** Written task **
Reproduce verbatim the lines of the material below, from the line containing "Where should I" through the end of the material, including both of those lines. Leave the pictures out of your answer.

** Records supplied **
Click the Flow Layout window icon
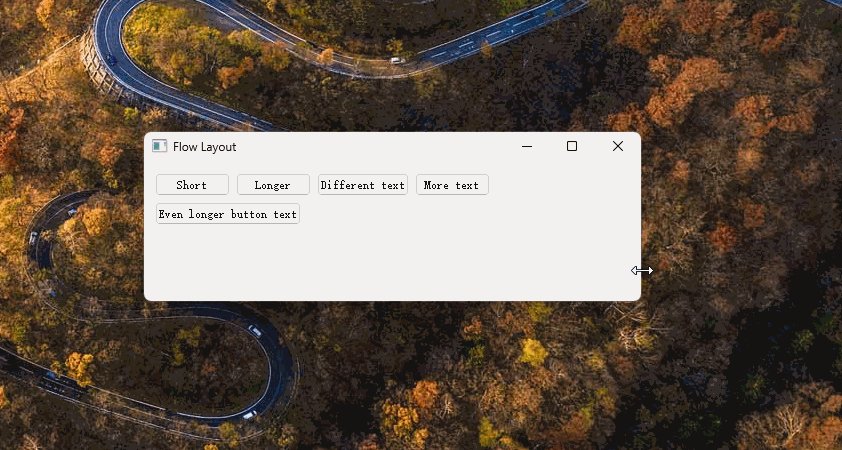Image resolution: width=842 pixels, height=450 pixels. [x=159, y=146]
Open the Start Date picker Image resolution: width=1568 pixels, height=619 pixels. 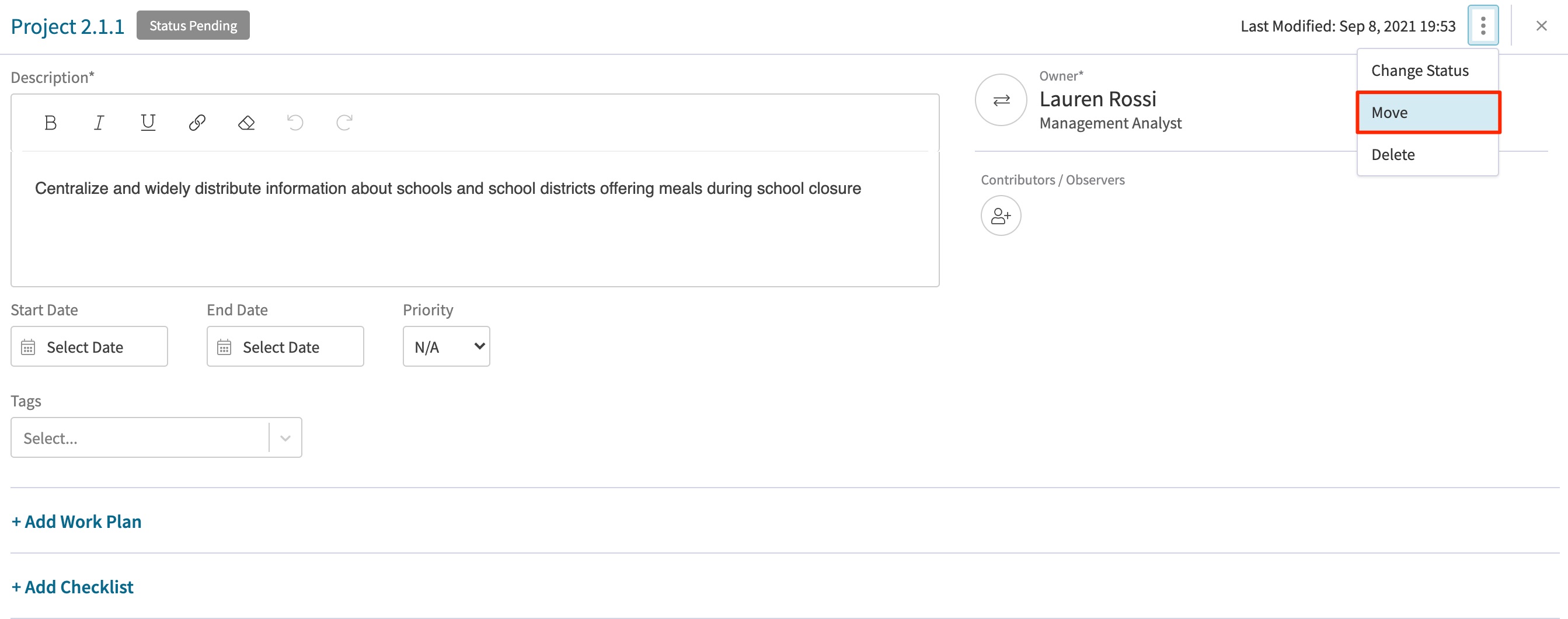coord(89,346)
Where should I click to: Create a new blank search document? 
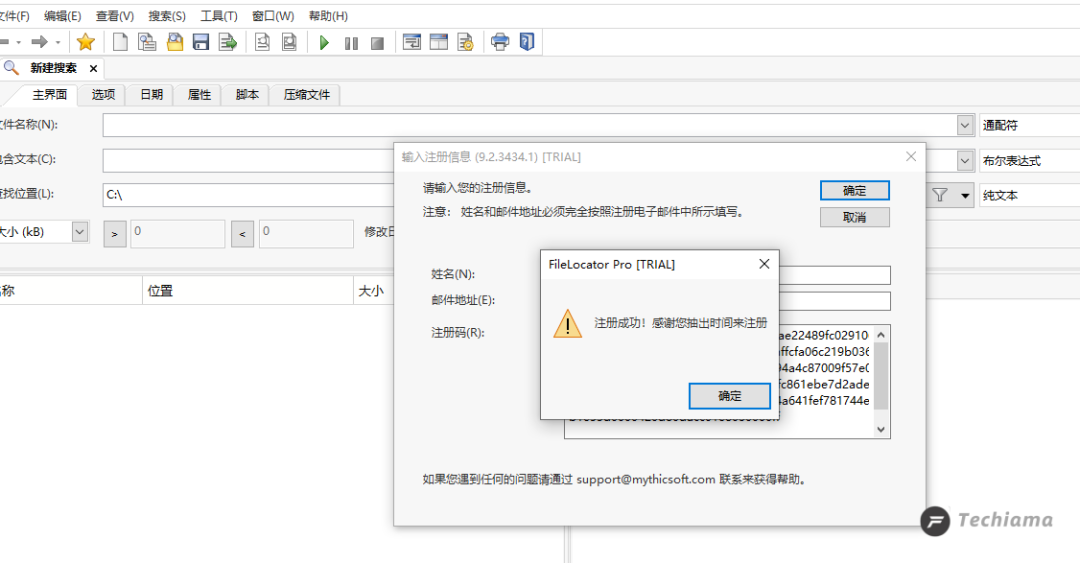[120, 42]
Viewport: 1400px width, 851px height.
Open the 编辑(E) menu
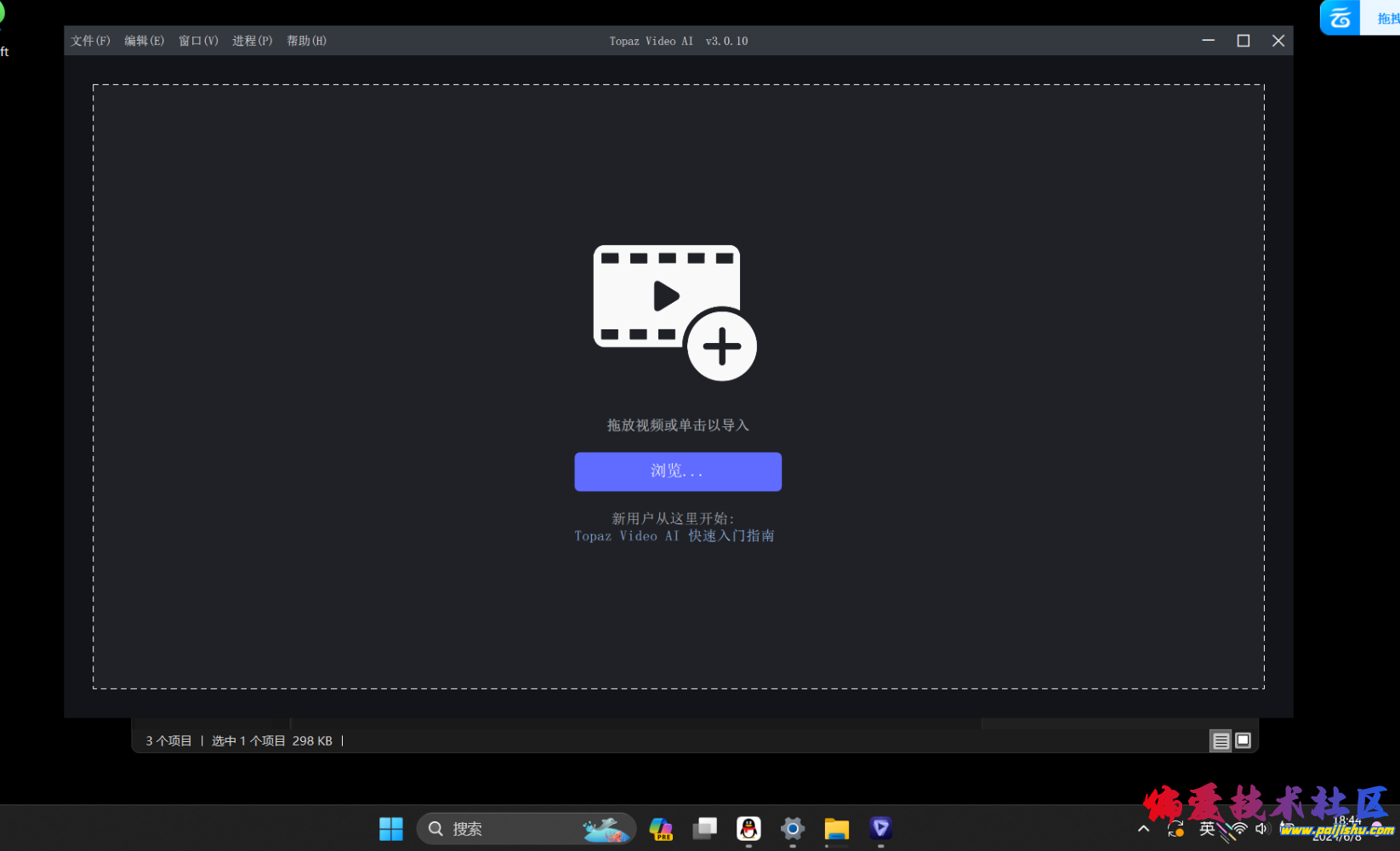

** Answer for this exercise **
Where should I click to: Create a new blank search document? 
[120, 42]
Viewport: 1400px width, 851px height.
Open the 编辑(E) menu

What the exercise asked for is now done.